_OBJECTIVE 1:_ Summarize the thread on heap versus stack allocation timing in two sentences.
_OBJECTIVE 2:_ From the thread on heap versus stack allocation timing, reproduce word for word the stretch from "I have tried" through "understand the reason.".

_SOURCE TEXT:_
---------------

5

I have tried to allocate space for 10^7 integers in heap and stack memory to see which one is faster. Obviously allocating in heap-memory was much faster but I don't understand the reason.

#include <bits/stdc++.h>
#include <chrono>

using namespace std;
using namespace std::chrono;

int main()
{
  high_resolution_clock::time_point t1 = high_resolution_clock::now();

  int *p = new int[1e7];

  high_resolution_clock::time_point t2 = high_resolution_clock::now();
  auto duration = duration_cast<microseconds>( t2 - t1 ).count();
  cout << duration / 1e6 << "\n"; // 5e-06



  t1 = high_resolution_clock::now();

  vector<int> v(1e7);

  t2 = high_resolution_clock::now();
  duration = duration_cast<microseconds>( t2 - t1 ).count();
  cout << duration / 1e6 << "\n"; // 0.112284

  return 0;
}
mrflash818
  • 930
  • 13
  • 24
Omar Yasser
  • 135
  • 1
  • 5
  • 17
    Where do you think you allocated space for 10^7 integers on the stack? – Sneftel Jul 30 '19 at 14:20
  • https://stackoverflow.com/questions/24057331/is-accessing-data-in-the-heap-faster-than-from-the-stack – M. Suleiman Jul 30 '19 at 14:21
  • 3
    [Why one shouldn't include bits/stdc++.h](https://stackoverflow.com/questions/31816095/why-should-i-not-include-bits-stdc-h)... – Aconcagua Jul 30 '19 at 14:23
  • 1
    [About using namespace std](https://stackoverflow.com/questions/1452721/why-is-using-namespace-std-considered-bad-practice)... – Aconcagua Jul 30 '19 at 14:24
  • At least in C, heap memory allocation can also "lie" and report a successfully allocation of huge amounts of memory. However, that memory isn't actually reserved by the OS until you try to write to it. – Reticulated Spline Jul 30 '19 at 14:24
  • I'm trying to find the dupe for this. What it boils down to is `int *p = new int[1e7];` doesn't actually allocate any memory until you start to use it – NathanOliver Jul 30 '19 at 14:27
  • 2
    @ReticulatedSpline *However, that memory isn't actually reserved by the OS until you try to write to it.* That's a "feature" of Linux (and a few other OSes) which can be disabled if you value system stability. – Andrew Henle Jul 30 '19 at 14:27
  • 2
    `std::vector` allocates its data on the heap as well! Only a few member variables, including a pointer, actually reside on the stack; try `sizeof(std::vector)`, giving the number of bytes that really are allocated on stack... – Aconcagua Jul 30 '19 at 14:27
  • "_Obviously_ allocating in heap-memory was much faster but _I don't understand the reason_" - then it's not so obvious, is it? The thing is, the vector actually stores all the data in the heap too. You can't see the pointers it uses to refer to the allocated region because they're hidden by the implementation, but they're there. Creating the vector is slower than doing `new ...` because it does more stuff under the hood than merely memory allocation. – ForceBru Jul 30 '19 at 14:28
  • For comparison: You might add [array initialisation](https://stackoverflow.com/a/2204380/1312382) to your code, the difference might disappear then... – Aconcagua Jul 30 '19 at 14:35

4 Answers4

17

new int[1e7] allocates space for 1e7 int values and doesn't initialize them.

vector<int> v(1e7); creates a vector<int> object on the stack, and the constructor for that object allocates space for 1e7 int values on the heap. It also initializes each int value to 0.

---------------

_DATA EXTRACT:_
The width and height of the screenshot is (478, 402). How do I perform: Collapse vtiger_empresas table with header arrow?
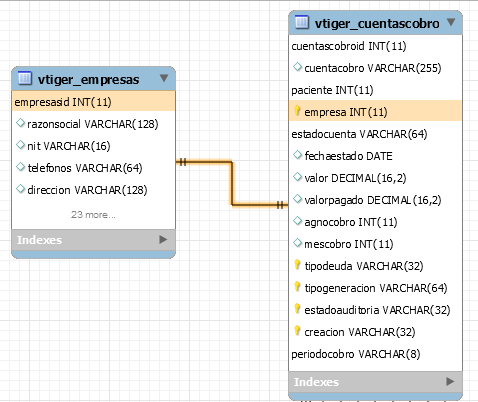pyautogui.click(x=164, y=78)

---------------

_RESULT 1:_ The poster timed allocating 10^7 integers with `new int[1e7]` and with `vector<int> v(1e7)`, found the `new` version much faster, and said they did not understand the reason. The replies explain that the vector also stores its data on the heap and that its constructor initializes each int to 0, while `new int[1e7]` leaves the values uninitialized and, as some comments note, may not actually get memory until it is used.

_RESULT 2:_
I have tried to allocate space for 10^7 integers in heap and stack memory to see which one is faster. Obviously allocating in heap-memory was much faster but I don't understand the reason.